The classic way to do this in the Christian tradition (and many other faith traditions) is to focus the attention on a word or phrase throughout the period of meditation.

When we meditate we are not looking for something to “happen”, for some sort of experience. We are not looking for an extraordinary life, but to live each moment of our ordinary life extraordinarily well. For the Christian, it has already “happened” and is “happening” all the time.

Look at Matthew 6: 25-33. In meditation we are simply taking Jesus’s teaching not to worry about our life, about our past or our future. We are using a very simple practice to bring ourselves back to the present, which is, of course, the only place we can ever actually be. We are seeking the Kingdom first, before anything else. And the curious, wonderful thing is that as we learn to bring ourselves back to the present moment, the Kingdom appears.

Sitting Meditation

Try meditating for periods of 25 to 30 minutes throughout the day.

Christian meditation is perhaps the classic example of what is simple but not easy. Even if the basic practice is very straightforward.

First, make sure you are sitting comfortably, with your back as straight as you are able, with your body still and relaxed but alert.

Choose a word or phrase and recite it in your mind, in time with your breathing. For example, the Jesus Prayer, “Lord Jesus Christ…” with the in-breath, “…have mercy on me” with the outbreath. Or a single word, like “Love”, or just focus on your breath, follow it flowing in and out through your nose.

We use the prayer word simply to help focus the mind and to deal with distractions, to bring body and mind together, to bring us to stillness.

And when distractions come, don’t fight them, and don’t be discouraged. Whenever you notice your attention has followed a thought or feeling, just gently take your attention back to the word or phrase, or back to following the breath. Do not place any demands or expectations on yourself. And don’t try to judge or evaluate your meditation.

We focus on the word, until both word and self-consciousness recede. You might say that we use the prayer word to leave words behind. Meditation could be described as the ‘work’ we do to dispose ourselves toward the gift of simple, naked beholding. To use a familiar gardening analogy, we are fond of saying that we grow this or that, when in fact we don’t grow anything. Things are quite happy to grow and we can help this natural process by cultivating the right conditions, by tending the garden. Meditation is tending the garden. We work at clearing the ground, clearing a space for growth to happen.

We are not looking for a method or system or technique, but to cultivating an open, focussed (yet relaxed) outlook, an attitude you might say. We are seeking to dispose ourselves towards God, to Reality.

Meditation is how we dispose ourselves to the gift of contemplation. By ‘contemplation’ I just mean a disposition of open, attentive receptivity, which causes self-consciousness (our preoccupation with whatever thoughts and feelings happen to come into our mind) to recede. Contemplation itself is always gift, always gratuitous. Its arrival may be sudden, or a gradual unfolding of our hidden truth. We cannot ‘bring it about’. We cannot make it happen. What we can do, is work to create the right conditions for it to happen.

» Given information
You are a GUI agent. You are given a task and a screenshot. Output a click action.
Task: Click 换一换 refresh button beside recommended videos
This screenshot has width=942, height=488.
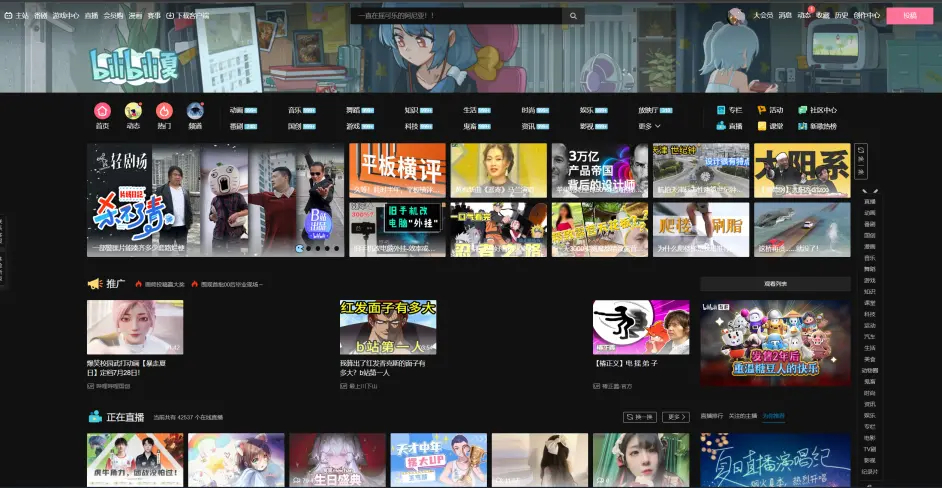[860, 161]
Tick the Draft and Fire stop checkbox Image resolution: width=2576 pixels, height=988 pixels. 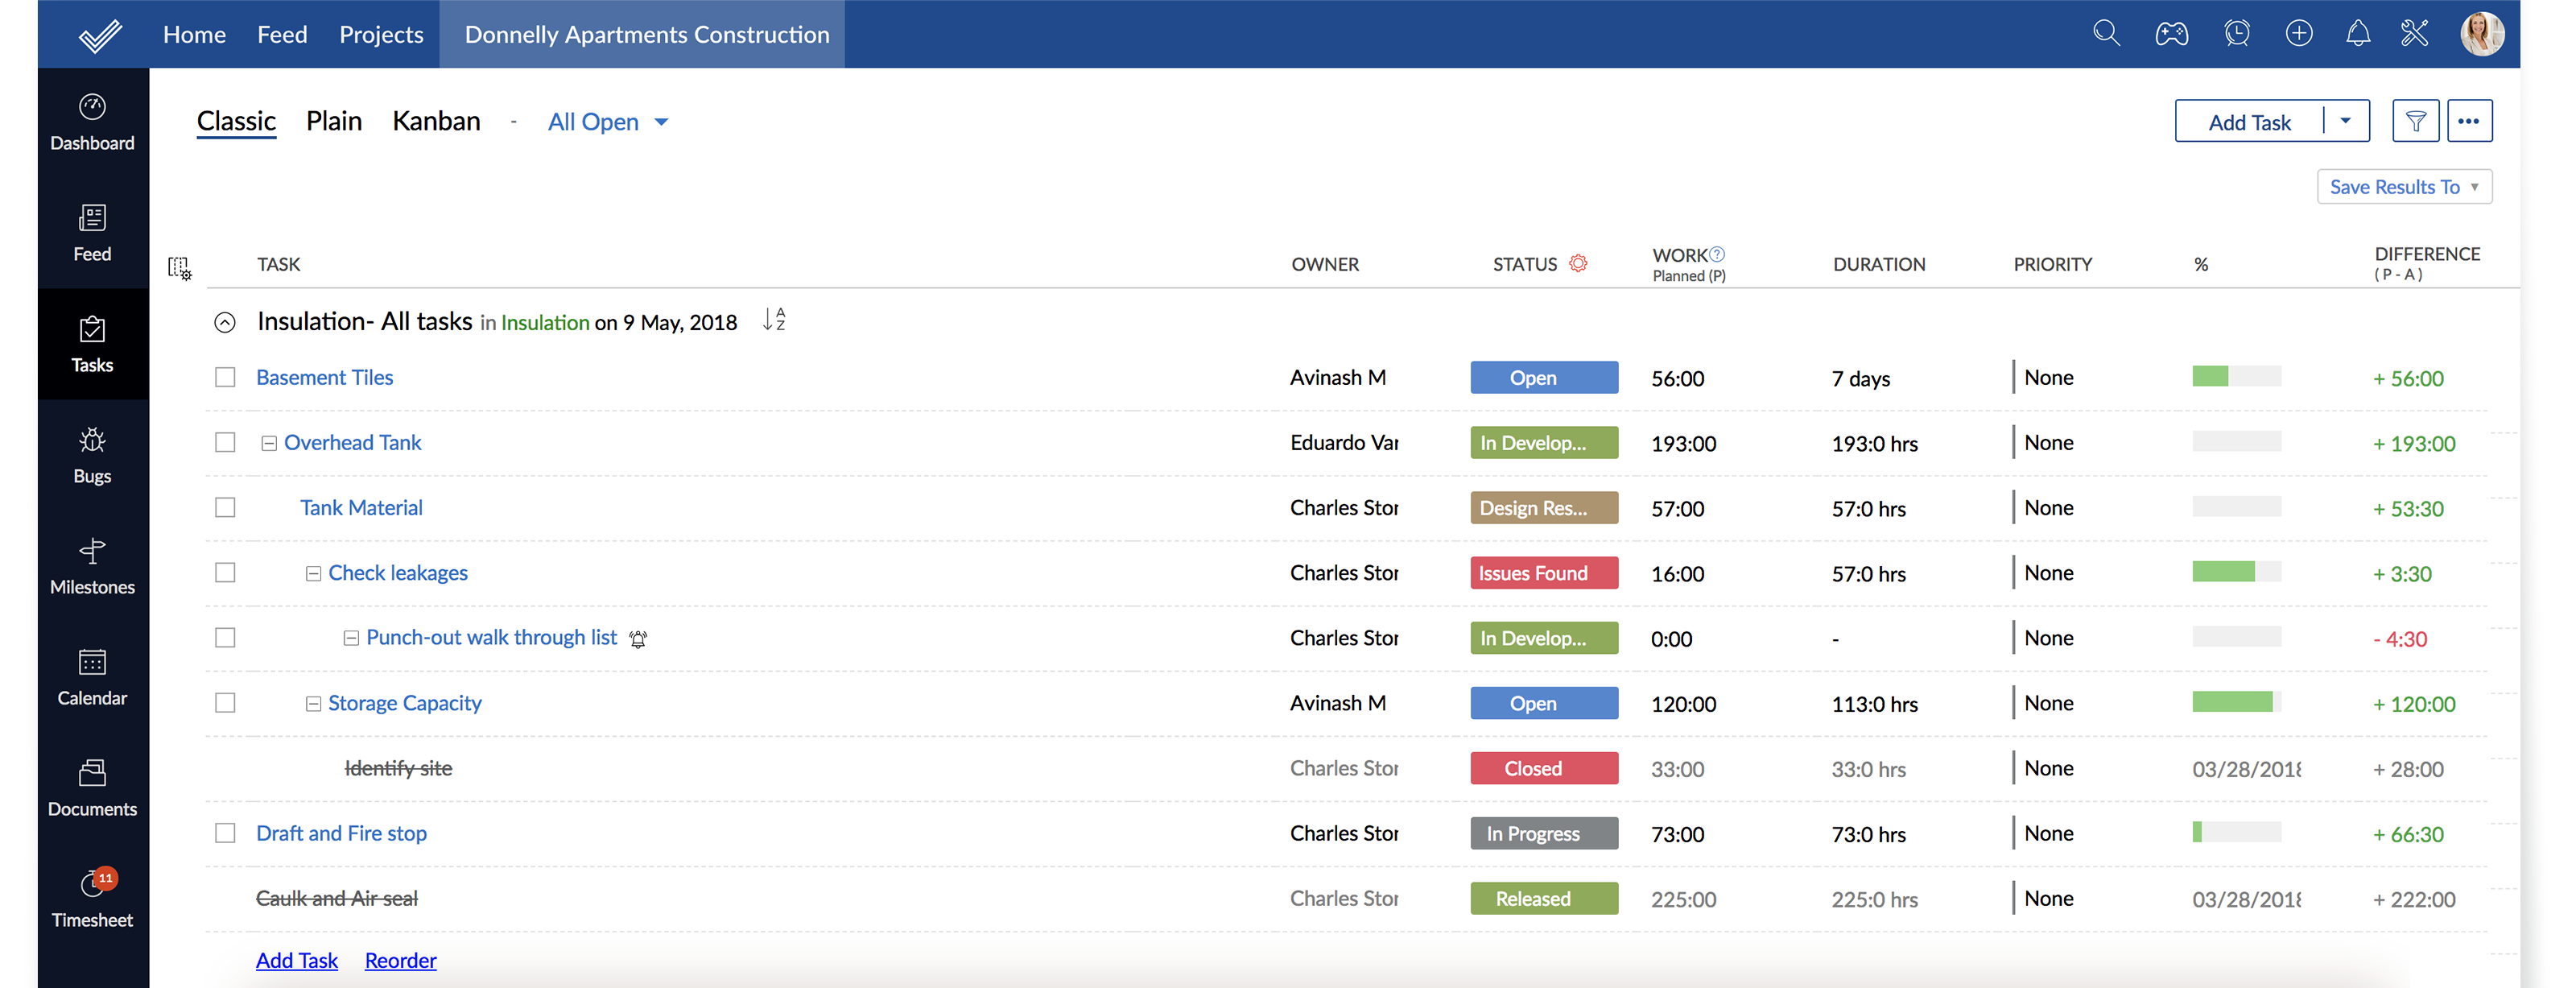tap(225, 832)
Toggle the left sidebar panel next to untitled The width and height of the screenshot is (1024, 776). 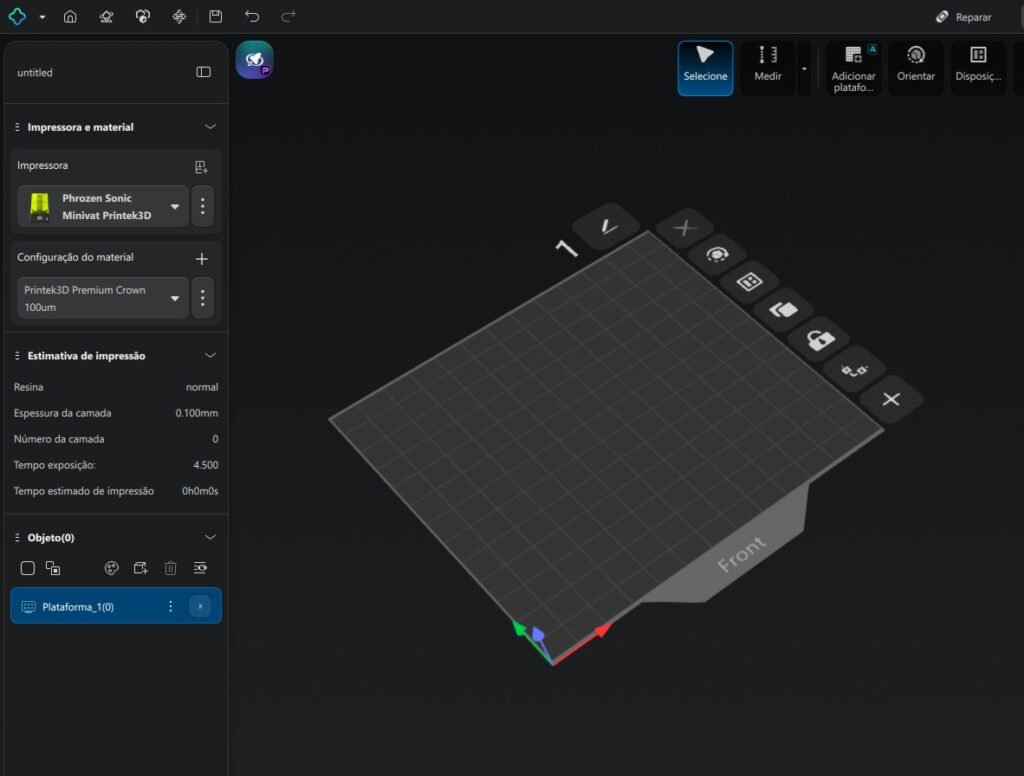(x=204, y=72)
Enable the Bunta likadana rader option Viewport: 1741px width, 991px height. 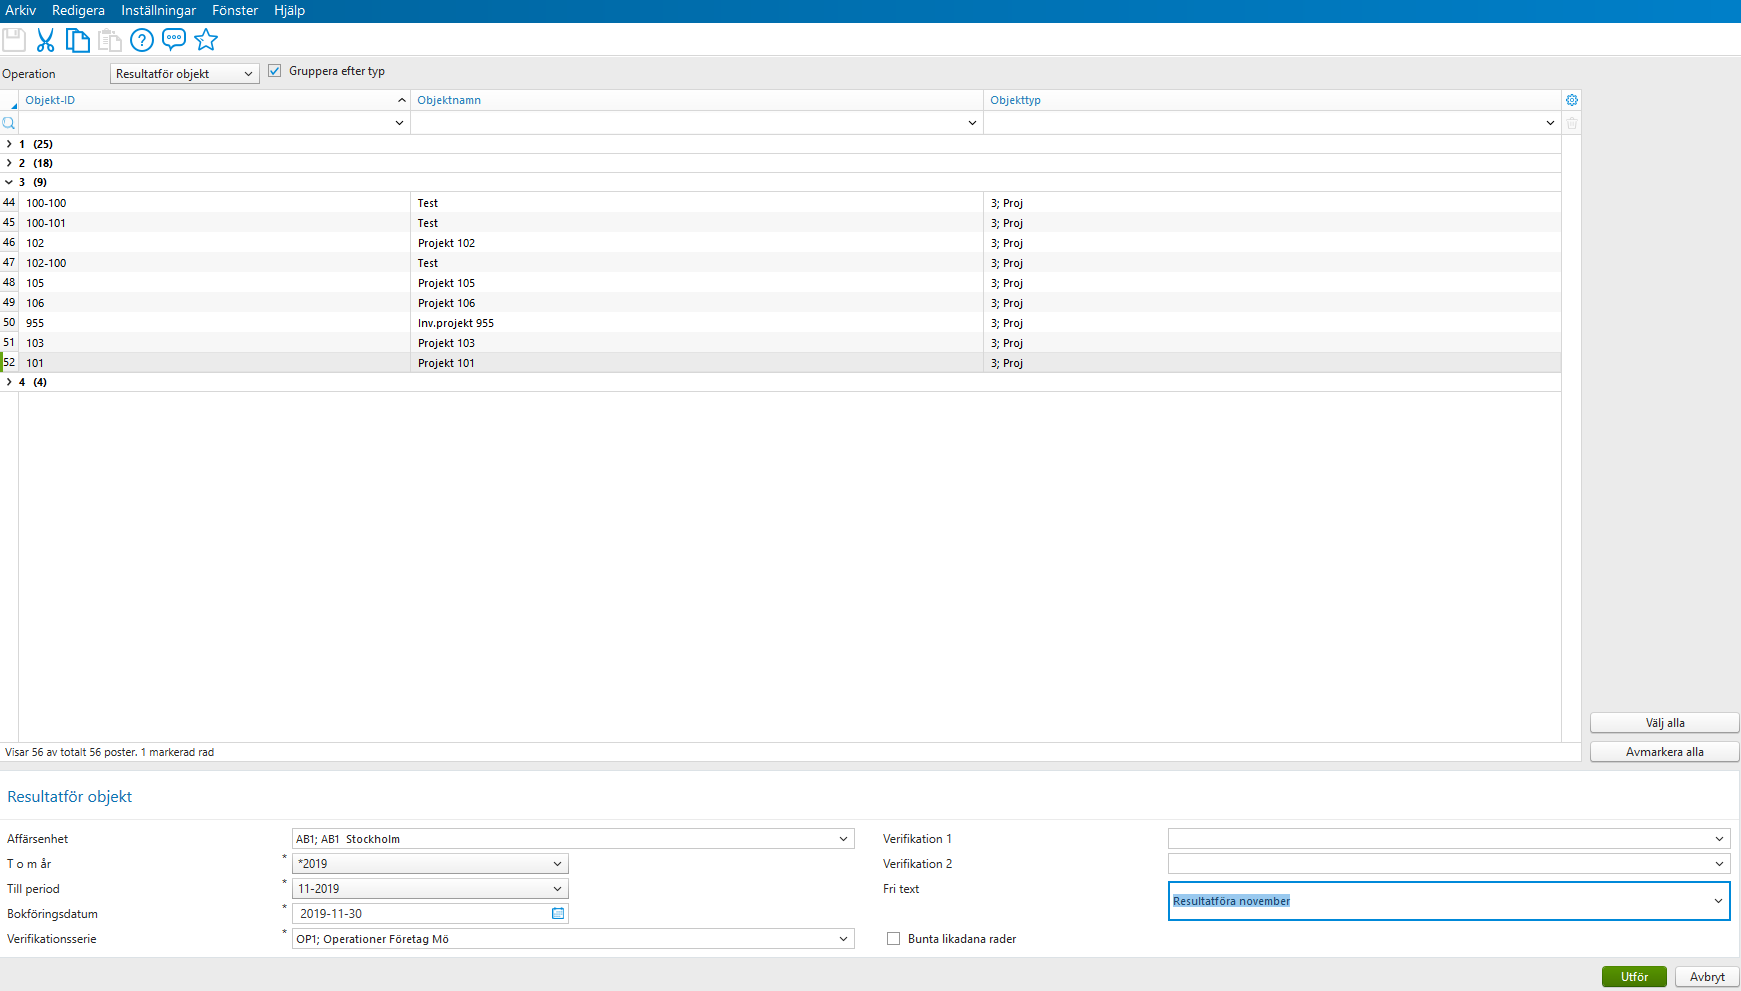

» Set problem
Reproduce the section of the Christian meditation passage that starts at the words "The classic way" and stops after "period of meditation.". The entries have no role here.

» Full solution
The classic way to do this in the Christian tradition (and many other faith traditions) is to focus the attention on a word or phrase throughout the period of meditation.